3. The measurements of the frequency dependences of the components of the input active and reactive impedances (see Fig.6) made it possible to develop passive matching circuits for TDMB antennas (see Fig.7). The impedance characteristics of the same antennas are relatively close (see Fig.6), therefore, for the antennas of different types used the same matching circuit. For example, identical matching circuits were used for options 2.3 and 2.4 (see Fig. 7 (a)). The simplest matching circuits were used, since a fairly large number of TDMB antenna variants were developed. For antennas finally selected for practical use, more complex and optimized matching circuits can be developed.

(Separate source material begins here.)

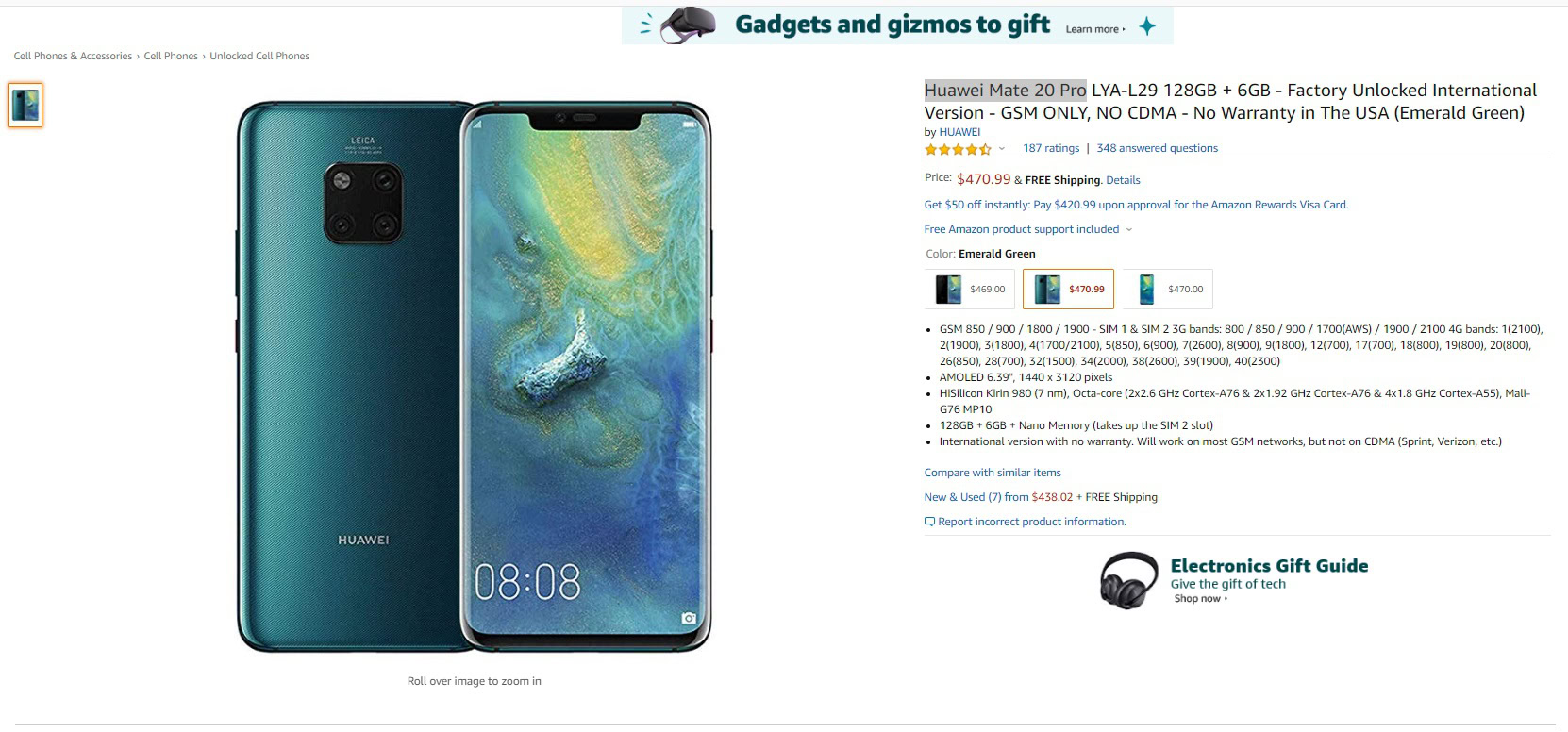Open the HUAWEI brand link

The experimental results of measurements of VSWR antennas with matching circuits were obtained for two antenna locations:

(1) the antenna is located along the longitudinal axis of the phone casing (see Fig. 8);

(2) the antenna is located normal to the longitudinal axis of the telephone body (see Fig. 9).

Comparison of the VSWR characteristics for the two antenna positions did not reveal significant differences between the antenna positions, taking into account the used matching circuits.

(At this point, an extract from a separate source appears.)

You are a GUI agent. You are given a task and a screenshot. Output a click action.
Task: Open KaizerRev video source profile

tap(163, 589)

4. Amplification and radiation patterns of TDMB antennas

All measurements were performed at the test site using a reference antenna. In order to increase the accuracy of measurements by eliminating the parasitic effect of a long cable, a special voltage-controlled generator was produced - VCO (Voltage Control Oscillator) in the frequency range 170-240 MHz; this generator was placed in the housing of the LGE phone.

Table 1 shows the range of gain in the azimuthal plane (f = 208 MHz).

Table 1 Antenna position Foldable zigzag. antenna (option 2.1) gain., dBi Folding rhombic antenna (option 2.2) ampl., DBi Folding fan antenna (version 2.3) ampl., DBi Modified folding fan antenna (option 2.5) ampl., dBi Printed flat zigzag. antenna (option 2.4) gain., dBi Parallel to housing - (0 ÷ 2.7) - (1.7 ÷ 4.4) - (1.2 ÷ 4.3) + 0.5 ÷ -2.1 - (3.9 ÷ 7.5) Perpendicular to the body - (0 ÷ 2.1) - (1.6 ÷ 4.7) - (2.2 ÷ 6.6) - (2,1 ÷ 5,1) - (2.2 ÷ 6.1)

The entry “folding rhombic antenna” in Table 1 means an antenna according to a second embodiment of the present invention. The entry “folding fan antenna” means an antenna according to a first embodiment of the present invention, the radiating components of which are rectangular in shape; the entry “modified folding fan antenna” means an antenna according to a first embodiment of the present invention, the radiating components of which are triangular in shape.

A comparison of the antenna parameters for two different antenna locations at a center frequency of 208 MHz (under conditions of an almost identical VSWR indicator for all antennas) did not reveal significant gain changes for all antennas, except for a modified folding fan antenna (option 2.5).

Compared to the gain values at the center frequency (see Table 1), there is a decrease in gain by about - (1-6) dBi at a frequency of 240 MHz (see table in Fig. 13) and by more than -10 dBi at frequency of 170 MHz (see table. Fig.14). This gain reduction does not correspond to the VSWR measurements (see FIG. 8, FIG. 9), since the maximum expected gain reduction at 240 MHz and 170 MHz caused by the inconsistency is −4 dBi and −6 dBi, respectively. A study is currently underway on this phenomenon.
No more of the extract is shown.